## EXERCISE AIM
Copy out the lines of the rows below word for word, starting at the line containing "Click the Access" and ending with the last line of the rows.
------ RECORDS FOR THE TASK
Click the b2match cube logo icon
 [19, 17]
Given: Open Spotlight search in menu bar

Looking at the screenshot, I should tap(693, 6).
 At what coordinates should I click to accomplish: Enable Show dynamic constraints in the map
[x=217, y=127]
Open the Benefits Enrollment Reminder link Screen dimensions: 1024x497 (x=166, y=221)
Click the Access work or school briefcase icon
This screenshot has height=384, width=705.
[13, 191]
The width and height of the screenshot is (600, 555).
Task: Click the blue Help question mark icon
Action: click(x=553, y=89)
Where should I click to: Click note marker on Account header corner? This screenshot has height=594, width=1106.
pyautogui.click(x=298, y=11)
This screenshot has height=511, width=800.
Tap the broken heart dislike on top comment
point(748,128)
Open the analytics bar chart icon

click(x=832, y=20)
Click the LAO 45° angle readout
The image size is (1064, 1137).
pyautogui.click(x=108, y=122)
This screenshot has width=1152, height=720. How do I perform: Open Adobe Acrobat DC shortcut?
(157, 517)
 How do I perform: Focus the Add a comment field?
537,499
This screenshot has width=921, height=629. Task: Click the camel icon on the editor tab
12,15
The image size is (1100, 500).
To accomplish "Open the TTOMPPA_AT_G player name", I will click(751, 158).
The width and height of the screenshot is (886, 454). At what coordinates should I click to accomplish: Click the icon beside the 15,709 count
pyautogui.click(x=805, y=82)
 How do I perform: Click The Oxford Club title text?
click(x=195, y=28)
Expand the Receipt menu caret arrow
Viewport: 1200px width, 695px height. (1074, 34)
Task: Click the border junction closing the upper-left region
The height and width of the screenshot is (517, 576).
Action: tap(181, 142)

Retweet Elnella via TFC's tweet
------------
## REPLY
Click the Access work or school briefcase icon
This screenshot has height=384, width=705.
[13, 191]
The width and height of the screenshot is (600, 555).
Task: Click the blue Help question mark icon
Action: click(x=553, y=89)
Where should I click to: Click note marker on Account header corner? This screenshot has height=594, width=1106.
pyautogui.click(x=298, y=11)
This screenshot has height=511, width=800.
Tap the broken heart dislike on top comment
point(748,128)
Open the analytics bar chart icon

click(x=832, y=20)
Click the LAO 45° angle readout
The image size is (1064, 1137).
pyautogui.click(x=108, y=122)
This screenshot has width=1152, height=720. How do I perform: Open Adobe Acrobat DC shortcut?
(157, 517)
 How do I perform: Focus the Add a comment field?
537,499
This screenshot has width=921, height=629. Task: Click the camel icon on the editor tab
12,15
The image size is (1100, 500).
To accomplish "Open the TTOMPPA_AT_G player name", I will click(751, 158).
The width and height of the screenshot is (886, 454). At what coordinates should I click to accomplish: Click the icon beside the 15,709 count
pyautogui.click(x=805, y=82)
 How do I perform: Click The Oxford Club title text?
click(x=195, y=28)
Expand the Receipt menu caret arrow
Viewport: 1200px width, 695px height. (1074, 34)
Task: Click the border junction closing the upper-left region
The height and width of the screenshot is (517, 576).
Action: tap(181, 142)

Retweet Elnella via TFC's tweet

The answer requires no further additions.